In the last 25 years, the legislature greatly expanded the jurisdiction and powers of the Probate Court. Most important for this discussion, the legislature enacted RSA 547:3, III and RSA 547:3-l, effective July 27, 2008, granting the Probate Court “concurrent” jurisdiction with the Superior Court over so-called “ancillary matters,” including “claims for liquidated or non-liquidated damages… against an estate…,” RSA 547:3-l, that is, creditor claims. No prior statute plainly granting Probate Court authority over such claims has been found.

Consistent with the probate court’s apparent lack of jurisdiction over creditor claims, the original version of RSA 556:28 (1974) required that petitions to allow a late creditor claim be filed in Superior Court. The next version of the statute, in 1992, required that petitions be filed in the Superior Court, unless the plaintiff was “under the exclusive jurisdiction of the probate court,” presumably referring to an administrator, testamentary trustee, or guardian appointed by the Probate Court.

In re Estate of Bennett (2003) is the only case before Bourassa that has been found in which the Probate Court exercised authority under RSA 556:28. In that case, the claim of the creditor was presented in the Probate Court as an objection to the administrator’s account, the approval of which is within that Court’s authority. No issue appears to have been raised before the Probate Court over its authority to grant relief under RSA 556:28, and the Court on appeal did not comment on the jurisdictional issue.

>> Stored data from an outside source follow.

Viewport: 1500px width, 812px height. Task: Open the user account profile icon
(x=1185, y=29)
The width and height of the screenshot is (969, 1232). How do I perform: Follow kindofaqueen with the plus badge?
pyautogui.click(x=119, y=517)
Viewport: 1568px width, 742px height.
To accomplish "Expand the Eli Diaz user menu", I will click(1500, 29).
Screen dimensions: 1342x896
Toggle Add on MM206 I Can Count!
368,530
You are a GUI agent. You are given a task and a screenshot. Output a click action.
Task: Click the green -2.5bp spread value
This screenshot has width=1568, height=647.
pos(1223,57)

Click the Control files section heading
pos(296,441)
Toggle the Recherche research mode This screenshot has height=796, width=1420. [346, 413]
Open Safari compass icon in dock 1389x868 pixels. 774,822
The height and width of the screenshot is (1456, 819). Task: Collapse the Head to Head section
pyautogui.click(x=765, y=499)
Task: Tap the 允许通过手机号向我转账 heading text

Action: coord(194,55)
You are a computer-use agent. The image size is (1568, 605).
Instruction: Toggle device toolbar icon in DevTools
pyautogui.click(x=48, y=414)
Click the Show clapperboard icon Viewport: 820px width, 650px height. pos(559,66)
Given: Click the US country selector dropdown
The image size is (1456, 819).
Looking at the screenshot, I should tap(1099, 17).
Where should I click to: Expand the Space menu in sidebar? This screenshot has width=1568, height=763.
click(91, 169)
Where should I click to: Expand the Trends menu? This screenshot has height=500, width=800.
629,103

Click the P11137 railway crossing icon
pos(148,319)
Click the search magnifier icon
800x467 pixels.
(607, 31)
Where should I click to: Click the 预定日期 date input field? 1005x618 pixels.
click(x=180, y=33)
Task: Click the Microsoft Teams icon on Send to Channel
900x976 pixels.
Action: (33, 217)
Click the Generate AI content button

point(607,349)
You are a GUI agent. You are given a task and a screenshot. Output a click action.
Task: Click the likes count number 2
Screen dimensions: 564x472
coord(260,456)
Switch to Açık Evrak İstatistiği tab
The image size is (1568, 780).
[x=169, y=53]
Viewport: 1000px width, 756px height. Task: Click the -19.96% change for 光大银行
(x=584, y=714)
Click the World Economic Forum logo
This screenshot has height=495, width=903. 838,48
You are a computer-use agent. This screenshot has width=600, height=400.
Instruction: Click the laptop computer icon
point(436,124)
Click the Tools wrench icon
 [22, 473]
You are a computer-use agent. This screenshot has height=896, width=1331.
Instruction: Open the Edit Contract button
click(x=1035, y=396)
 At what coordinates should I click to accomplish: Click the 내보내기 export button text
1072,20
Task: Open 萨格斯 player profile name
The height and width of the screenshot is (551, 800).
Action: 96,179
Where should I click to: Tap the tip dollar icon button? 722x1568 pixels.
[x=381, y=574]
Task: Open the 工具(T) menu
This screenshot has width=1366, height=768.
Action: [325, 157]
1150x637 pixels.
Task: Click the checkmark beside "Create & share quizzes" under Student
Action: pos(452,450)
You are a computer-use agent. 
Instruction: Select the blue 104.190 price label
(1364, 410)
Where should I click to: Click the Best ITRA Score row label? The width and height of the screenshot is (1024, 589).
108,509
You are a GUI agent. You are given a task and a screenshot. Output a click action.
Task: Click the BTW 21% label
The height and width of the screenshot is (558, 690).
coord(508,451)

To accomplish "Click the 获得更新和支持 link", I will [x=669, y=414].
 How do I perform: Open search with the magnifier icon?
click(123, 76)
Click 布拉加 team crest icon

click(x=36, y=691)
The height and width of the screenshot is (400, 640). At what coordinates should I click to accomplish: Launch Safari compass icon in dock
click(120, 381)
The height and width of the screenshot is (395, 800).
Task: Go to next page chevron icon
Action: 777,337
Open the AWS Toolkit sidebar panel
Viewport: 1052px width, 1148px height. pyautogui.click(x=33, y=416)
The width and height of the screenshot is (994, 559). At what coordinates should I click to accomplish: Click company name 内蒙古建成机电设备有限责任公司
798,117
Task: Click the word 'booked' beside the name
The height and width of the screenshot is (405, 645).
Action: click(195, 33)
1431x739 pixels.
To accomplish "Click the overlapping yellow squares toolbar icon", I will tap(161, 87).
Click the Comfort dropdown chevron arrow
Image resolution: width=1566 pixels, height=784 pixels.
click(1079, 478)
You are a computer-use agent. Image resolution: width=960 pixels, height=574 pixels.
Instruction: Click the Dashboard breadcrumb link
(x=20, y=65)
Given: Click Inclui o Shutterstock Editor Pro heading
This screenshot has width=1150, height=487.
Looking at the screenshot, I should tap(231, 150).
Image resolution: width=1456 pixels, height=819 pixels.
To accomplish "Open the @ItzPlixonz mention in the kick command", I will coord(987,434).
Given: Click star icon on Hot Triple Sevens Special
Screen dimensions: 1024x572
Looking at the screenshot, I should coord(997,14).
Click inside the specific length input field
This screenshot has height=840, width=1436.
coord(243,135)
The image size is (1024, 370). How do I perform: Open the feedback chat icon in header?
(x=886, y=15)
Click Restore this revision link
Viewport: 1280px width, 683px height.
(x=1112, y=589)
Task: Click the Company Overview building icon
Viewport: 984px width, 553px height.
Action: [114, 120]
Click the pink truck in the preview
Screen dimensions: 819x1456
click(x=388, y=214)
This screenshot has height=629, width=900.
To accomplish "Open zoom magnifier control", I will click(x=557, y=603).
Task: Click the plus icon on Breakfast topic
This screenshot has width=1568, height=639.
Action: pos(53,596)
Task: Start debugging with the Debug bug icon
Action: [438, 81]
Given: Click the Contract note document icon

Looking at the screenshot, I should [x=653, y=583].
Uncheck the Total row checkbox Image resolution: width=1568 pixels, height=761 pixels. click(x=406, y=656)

Two months before the Bourassa plaintiff presented her RSA 556:28 petition to the Probate Court, 547:3, III and RSA 547:3-l became effective, and the Probate Court then had concurrent (not exclusive) jurisdiction to adjudicate creditor claims. Unfortunately, Bourassa does not cite either of these on-point statutes, even though it references the 2008 RSA Supplement that includes them. Relying on these statutes, the Court could have affirmed the Probate Court’s exercise of jurisdiction on grounds that it had “concurrent,” not “exclusive” jurisdiction over the nature of the claim and, therefore, authority to grant relief under RSA 556:28. This approach would have achieved the same result without creating discrepancies.

Although Bourassa might be construed to say that the Probate Court has exclusive jurisdiction over creditor claims (contrary to RSA 547:3, III and RSA 547:3-l), it seems clear that the Supreme Court did not intend that result. After affirming that the Probate Court had authority to grant relief under RSA 556:28, the Court did not then vacate the Superior Court judgment, also on appeal before it, as beyond the Superior Court’s jurisdiction.

With all due respect to the Court, the reference in Bourassa to the “exclusive” jurisdiction of the Probate Court should be seen as dicta in that it was not necessary for the Court’s holding and raises difficult discrepancies with governing law. To harmonize Bourassa with other authorities, it should be seen as standing for the proposition that the probate court has the authority to grant relief under RSA 556:28 to a creditor of an estate consistent with its grant of authority over “the nature of the claim,” namely concurrent jurisdiction with the Superior Court pursuant to RSA 547:3, III and RSA 547:3-l.